Exercise task 1:
Could you copy the article on Turkey at the 1948 Summer Olympics word for word, from "- 1908; 1912;" to "in seven sports."?
Exercise task 2:
Answer these from the article on Turkey at the 1948 Summer Olympics:
(a) Who was Turkey's flag bearer?
(b) In how many events did Turkey's competitors take part?
(c) Who won the bronze medal in the men's triple jump?

Document extract:
+++++
- IOC code: TUR
- NOC: Turkish National Olympic Committee

in London
- Competitors: 58 in 7 sports
- Flag bearer: Muharrem Candaş
- Medals Ranked 7th: Gold 6 Silver 4 Bronze 2 Total 12

Summer Olympics appearances (overview)
- 1908; 1912; 1920; 1924; 1928; 1932; 1936; 1948; 1952; 1956; 1960; 1964; 1968; 1972; 1976; 1980; 1984; 1988; 1992; 1996; 2000; 2004; 2008; 2012; 2016; 2020; 2024; 2028;

Other related appearances
- 1906 Intercalated Games

= Turkey at the 1948 Summer Olympics =

Turkey competed at the 1948 Summer Olympics in London, England. 58 competitors, 57 men and one woman, took part in 42 events in seven sports.

==Medalists==

| Medal | Name | Sport | Event | Date |
|---|---|---|---|---|
| Gold | Nasuh Akar | Wrestling | Men's freestyle bantamweight | 31 July |
| Gold | Gazanfer Bilge | Wrestling | Men's freestyle featherweight | 31 July |
| Gold | Celal Atik | Wrestling | Men's freestyle lightweight | 31 July |
| Gold | Yasar Dogu | Wrestling | Men's freestyle welterweight | 31 July |
| Gold | Ahmet Kireççi | Wrestling | Men's Greco-Roman heavyweight | 6 August |
| Gold | Mehmet Oktav | Wrestling | Men's Greco-Roman featherweight | 6 August |
| Silver | Halit Balamir | Wrestling | Men's freestyle flyweight | 31 July |
| Silver | Adil Candemir | Wrestling | Men's freestyle middleweight | 31 July |
| Silver | Kenan Olcay | Wrestling | Men's Greco-Roman flyweight | 6 August |
| Silver | Muhlis Tayfur | Wrestling | Men's Greco-Roman middleweight | 6 August |
| Bronze | Ruhi Sarıalp | Athletics | Men's triple jump | 3 August |
| Bronze | Halil Kaya | Wrestling | Men's Greco-Roman bantamweight | 6 August |

==Cycling==

Four cyclists, all male, represented Turkey in 1948

- Individual road race
- Ali Çetiner
- Mustafa Osmanlı
- Orhan Suda
- Talat Tunçalp

- Team road race
- Ali Çetiner
- Mustafa Osmanlı
- Orhan Suda
- Talat Tunçalp

==Fencing==

Six fencers, all men, represented Turkey in 1948.
+++++
Entries shown:
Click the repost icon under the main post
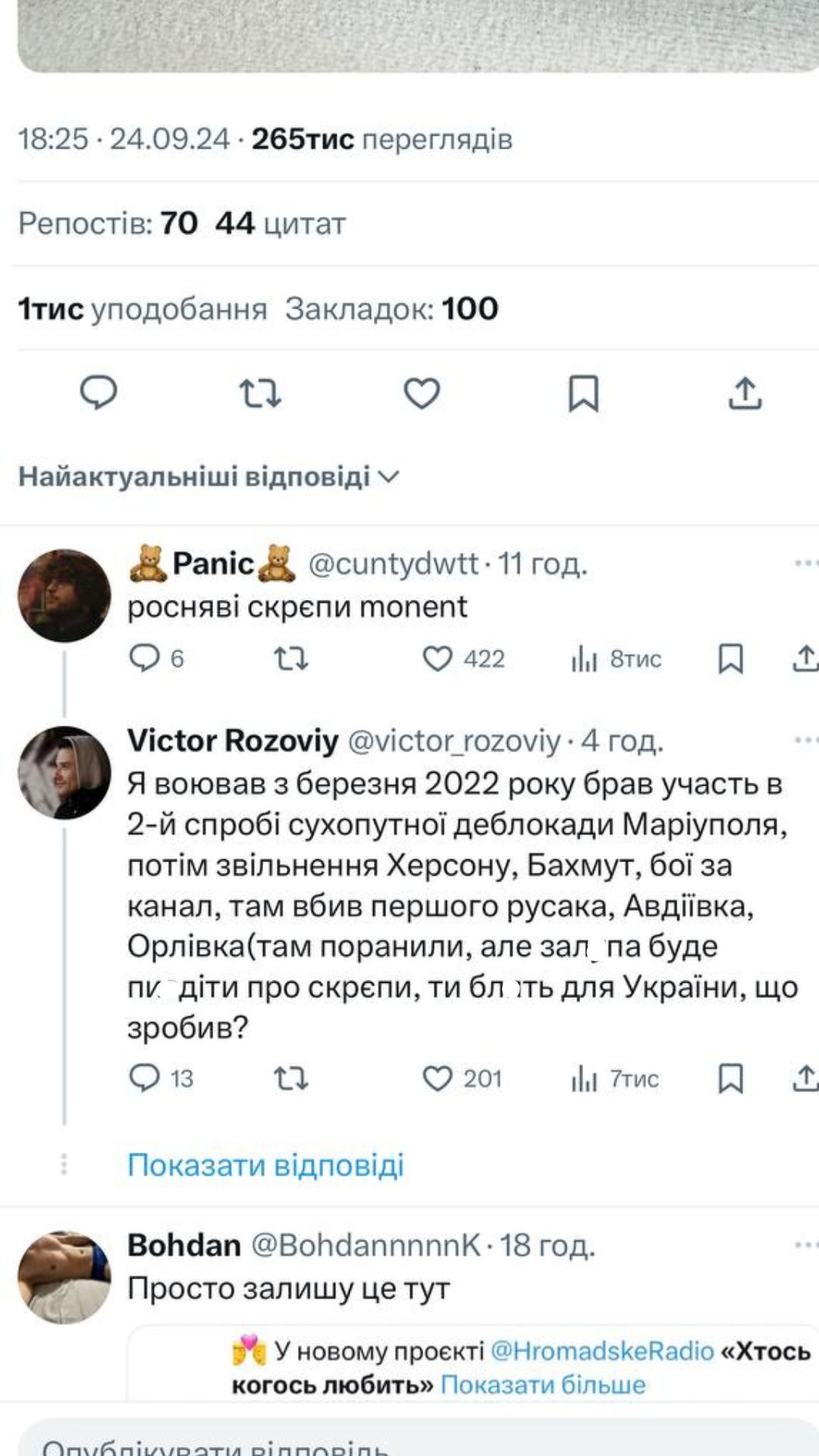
+++++
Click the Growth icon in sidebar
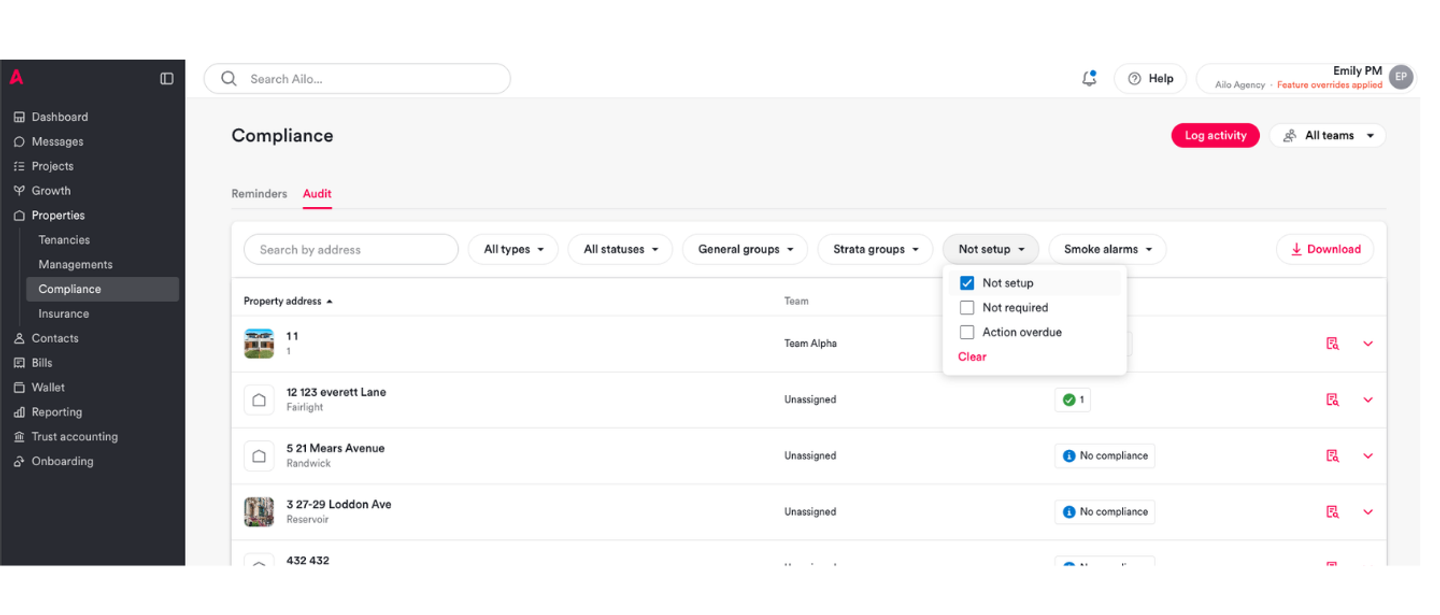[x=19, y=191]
+++++
Response 1:
- 1908; 1912; 1920; 1924; 1928; 1932; 1936; 1948; 1952; 1956; 1960; 1964; 1968; 1972; 1976; 1980; 1984; 1988; 1992; 1996; 2000; 2004; 2008; 2012; 2016; 2020; 2024; 2028;

Other related appearances
- 1906 Intercalated Games

= Turkey at the 1948 Summer Olympics =

Turkey competed at the 1948 Summer Olympics in London, England. 58 competitors, 57 men and one woman, took part in 42 events in seven sports.

Response 2:
(a) Muharrem Candaş
(b) 42
(c) Ruhi Sarıalp